The Occitanie region in the South of France is full of archaeological wonders and holds the secret of denim. Beverley Watts visits the area around Nîmes and is transported back through time

The Roman amphitheatre in the French city of Nîmes is simply spectacular. Unlike the Colosseum in Rome, the oval Arena is complete, exceptionally well preserved and still part of modern life. The likes of Elton John and Mark Knopfler now perform concerts in the majestic limestone stadium where gladiators battled it out for 20,000 roaring spectators in 100 AD.

Over the centuries, the Arena filled up with dwellings, storerooms and craftsmen’s workshops but these had all been demolished by 1812. Since then, restoration has been an ongoing project which is planned to continue until 2033.

The Romans ruled France for over 500 years and Nîmes has been dubbed the most Roman city outside Italy. To really feel transported back in history, every year the Great Roman Games take place, with chariot racing, costumed processions and weapon-handling workshops.

All around Nîmes you’ll see the palm and crocodile coat of arms. In 31 BC, Octavian defeated Antony and Cleopatra and took over the Roman Empire. The coin struck to celebrate was minted in Nemausus (as Nîmes was then called), with a crocodile tied to a palm tree, symbolising the conquest of Egypt.

The perfect place for lunch is Ciel De Nîmes because the restaurant’s large terrace overlooks the Maison Carrée, another ancient gem. This classical Roman temple with its Corinthian columns once dominated the surrounding Forum and you can learn more about the city’s remarkable archaeology at the wonderful new Musée De La Romanité.

On the museum’s rooftop (with free access) there’s a wild flower garden and a 360-degree view of Nîmes, a magical place still revealing new treasures. Undisturbed for 2,000 years, elaborately decorated Roman houses were uncovered during excavations for an underground car park in 2006, including a Bacchanalian mosaic.

Nîmes is a city for leisurely strolls and the Avenue Jean Jaures is a pleasant walkway with canals, fountains and shaded benches. The 18th century Jardins De La Fontaine is also an oasis with a path of cypresses leading to the Magne Tower, a watchtower that was part of the original Roman city wall.

Just half an hour away by car is the Roman Pont Du Gard aqueduct, a UNESCO World Heritage Site built to supply water to Nîmes. It was created with amazing skill by the Roman engineers without mortar, each stone precisely cut to fit. Elegant and 48.8 m (160 ft) high, it’s much taller than the road bridge added alongside in the 18th century.

The scenic banks of the River Gardon under the structure are ideal for rambling. You might spot beavers and kingfishers as you amble through the oaks, pistachio trees and beds of rosemary and thyme. It’s also possible to walk across the top of the Pont Du Gard if you join a group with a guide.

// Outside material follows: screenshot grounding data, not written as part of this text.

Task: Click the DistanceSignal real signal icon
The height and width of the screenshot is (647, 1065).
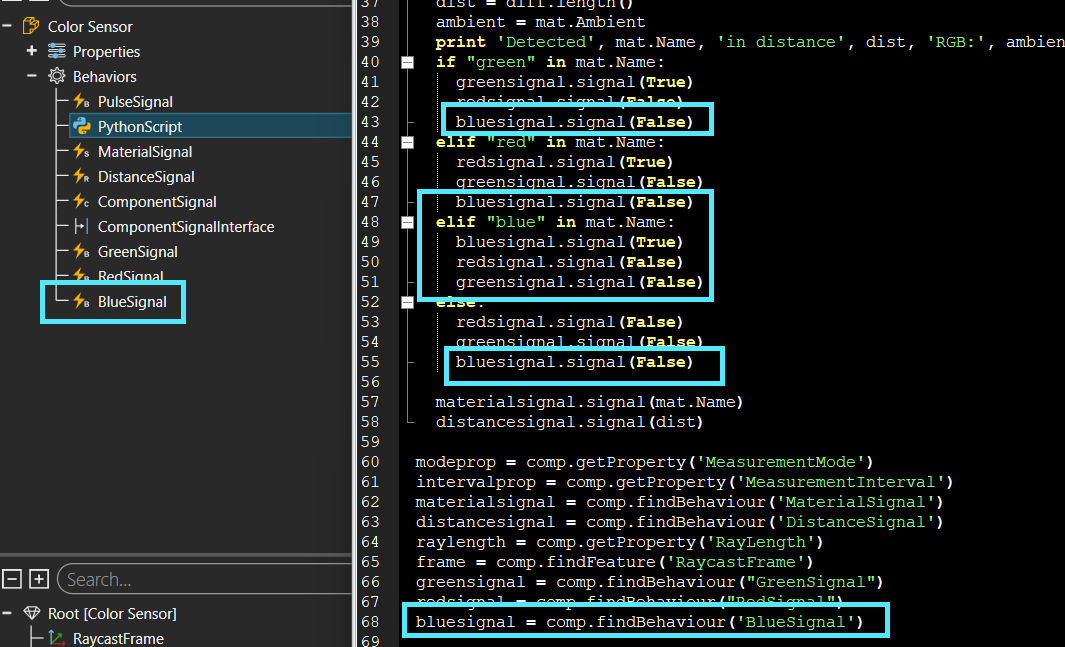Action: tap(81, 177)
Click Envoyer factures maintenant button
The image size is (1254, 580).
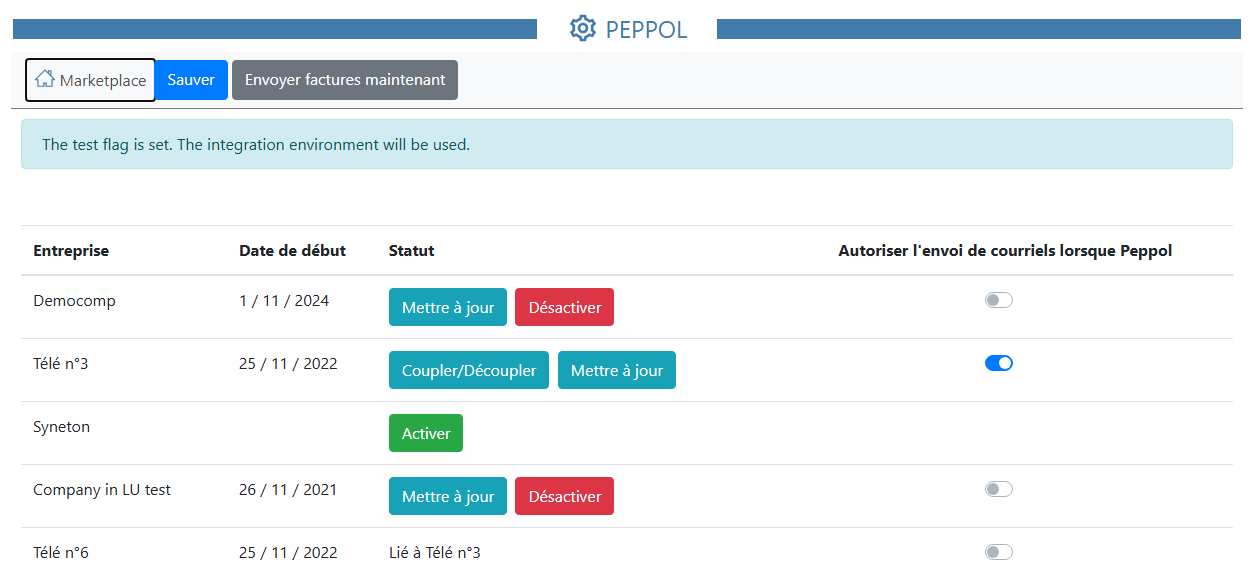pyautogui.click(x=345, y=80)
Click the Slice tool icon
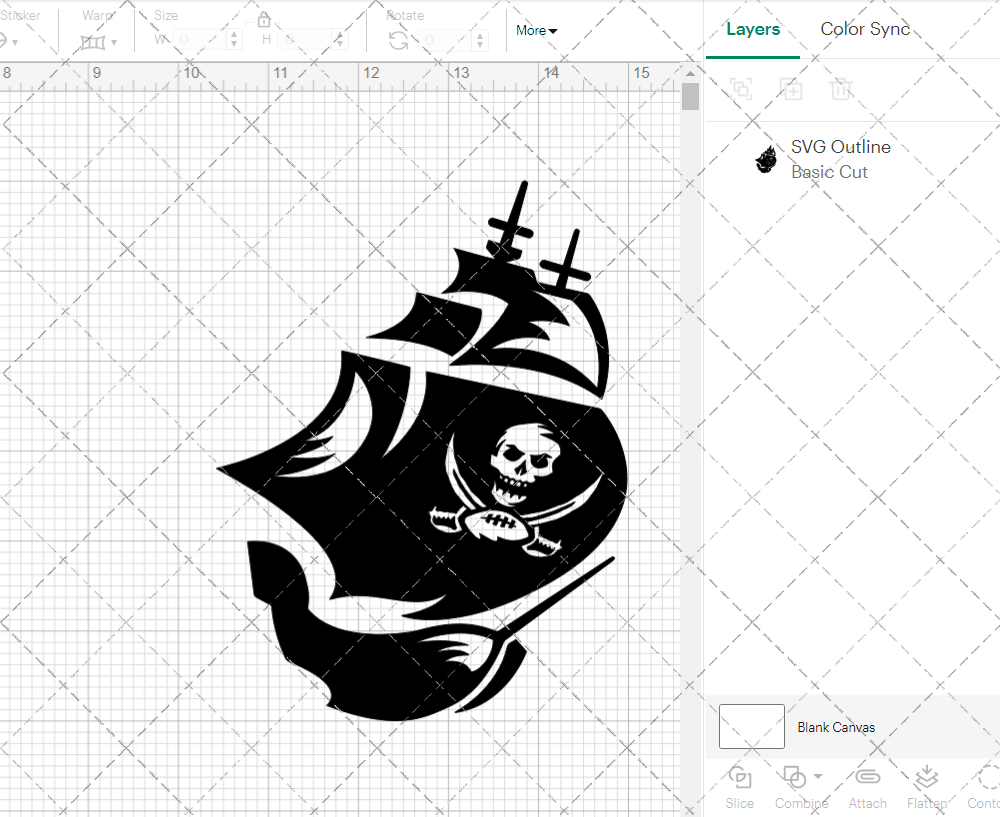The width and height of the screenshot is (1000, 817). tap(740, 778)
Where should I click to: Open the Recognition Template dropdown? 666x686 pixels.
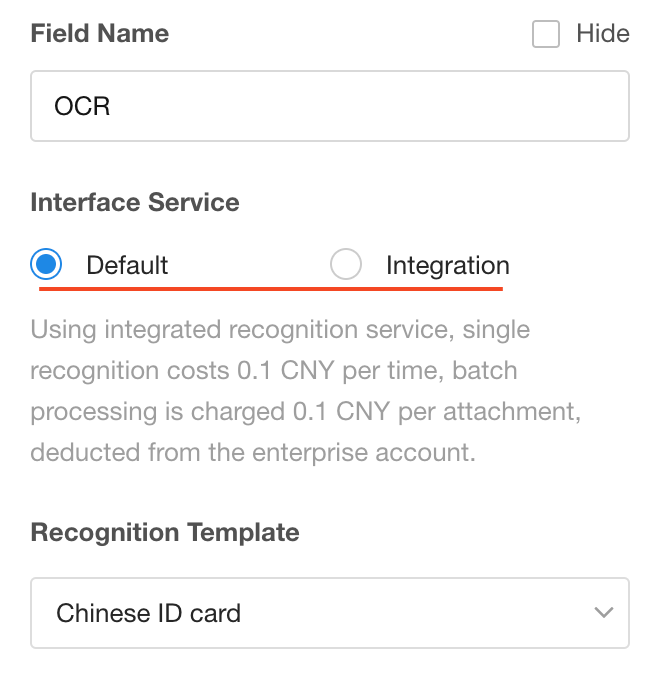coord(330,612)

Saturday morning head to the pretty town of Uzès, formerly the Roman settlement of Ucetia. There’s a small market with local produce on Wednesdays in Place aux Herbes but on Saturday there’s everything French you could possibly want – mountains of olives, chunky salami, sacks of herbs, painted furniture, basket ware and denim bags.

The term ‘denim’ derives from the French ‘serge de Nîmes’ and the area around Uzès and Nîmes was long renowned for fabric weaving. Cotton twill was exported to New York by traders and Levi Strauss used it for the first blue jeans in 1873. Uzès grew wealthy from textiles and produced silk stockings until 1936.

On Sundays, there’s a flea market with collectables and on the third Sunday in January, the Day Of The Truffle is celebrated, with the highly-prized ‘black diamond’ tuber melanosporum.  One of the most expensive edible mushrooms in the world, the French black truffle’s special peppery taste is released during cooking.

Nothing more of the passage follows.